REQUIRED WORK » List every line of the data below that contains the word "category", copying each line in full. Case counts, so match only that exact capitalization.

SUPPLIED MATERIAL »
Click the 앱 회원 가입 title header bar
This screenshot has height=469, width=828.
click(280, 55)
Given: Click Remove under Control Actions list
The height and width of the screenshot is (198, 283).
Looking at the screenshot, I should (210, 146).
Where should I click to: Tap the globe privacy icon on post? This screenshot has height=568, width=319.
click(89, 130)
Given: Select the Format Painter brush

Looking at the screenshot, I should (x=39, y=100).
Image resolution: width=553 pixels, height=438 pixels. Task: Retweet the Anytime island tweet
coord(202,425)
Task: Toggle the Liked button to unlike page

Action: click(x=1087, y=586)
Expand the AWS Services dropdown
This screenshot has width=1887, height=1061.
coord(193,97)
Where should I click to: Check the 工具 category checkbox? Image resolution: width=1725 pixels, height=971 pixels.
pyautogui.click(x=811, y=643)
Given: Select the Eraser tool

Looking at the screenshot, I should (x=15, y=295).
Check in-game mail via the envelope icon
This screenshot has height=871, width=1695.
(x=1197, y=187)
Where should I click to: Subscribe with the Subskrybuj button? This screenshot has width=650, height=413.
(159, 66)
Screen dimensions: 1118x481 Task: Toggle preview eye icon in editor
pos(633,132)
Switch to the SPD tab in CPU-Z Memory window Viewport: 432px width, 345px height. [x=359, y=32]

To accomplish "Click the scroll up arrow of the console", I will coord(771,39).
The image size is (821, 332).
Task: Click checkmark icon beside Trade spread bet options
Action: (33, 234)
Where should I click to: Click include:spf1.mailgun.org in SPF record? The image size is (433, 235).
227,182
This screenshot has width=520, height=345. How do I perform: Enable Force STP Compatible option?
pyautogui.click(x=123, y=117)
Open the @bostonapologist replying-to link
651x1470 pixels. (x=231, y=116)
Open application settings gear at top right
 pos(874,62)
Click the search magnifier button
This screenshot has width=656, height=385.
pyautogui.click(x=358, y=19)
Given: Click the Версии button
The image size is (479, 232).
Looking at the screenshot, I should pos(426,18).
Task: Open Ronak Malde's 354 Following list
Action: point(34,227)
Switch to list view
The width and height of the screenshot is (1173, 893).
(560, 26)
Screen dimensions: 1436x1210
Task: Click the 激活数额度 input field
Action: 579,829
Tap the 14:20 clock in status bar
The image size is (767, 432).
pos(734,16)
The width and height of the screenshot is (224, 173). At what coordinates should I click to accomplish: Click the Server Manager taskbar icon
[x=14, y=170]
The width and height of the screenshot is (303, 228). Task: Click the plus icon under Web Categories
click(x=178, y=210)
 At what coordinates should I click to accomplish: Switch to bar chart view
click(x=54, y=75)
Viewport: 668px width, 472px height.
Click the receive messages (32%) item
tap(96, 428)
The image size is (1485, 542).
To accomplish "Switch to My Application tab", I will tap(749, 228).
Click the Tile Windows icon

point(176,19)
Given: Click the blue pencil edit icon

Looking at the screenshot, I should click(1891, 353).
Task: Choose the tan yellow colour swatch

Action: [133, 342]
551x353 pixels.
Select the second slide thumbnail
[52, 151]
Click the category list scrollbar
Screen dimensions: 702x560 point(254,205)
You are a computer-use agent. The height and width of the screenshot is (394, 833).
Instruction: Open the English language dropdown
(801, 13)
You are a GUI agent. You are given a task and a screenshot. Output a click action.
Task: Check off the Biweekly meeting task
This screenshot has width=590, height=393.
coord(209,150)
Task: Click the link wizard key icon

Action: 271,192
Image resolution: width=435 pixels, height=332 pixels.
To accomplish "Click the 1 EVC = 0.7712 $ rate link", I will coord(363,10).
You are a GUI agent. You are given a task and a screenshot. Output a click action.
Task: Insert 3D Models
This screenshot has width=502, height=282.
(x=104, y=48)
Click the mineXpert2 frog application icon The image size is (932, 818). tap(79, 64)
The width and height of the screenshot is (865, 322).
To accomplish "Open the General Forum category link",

FINAL ANSWER »
Where should I click to: Check the 工具 category checkbox? Image resolution: width=1725 pixels, height=971 pixels.
Click the category list scrollbar
To accomplish "Open the General Forum category link",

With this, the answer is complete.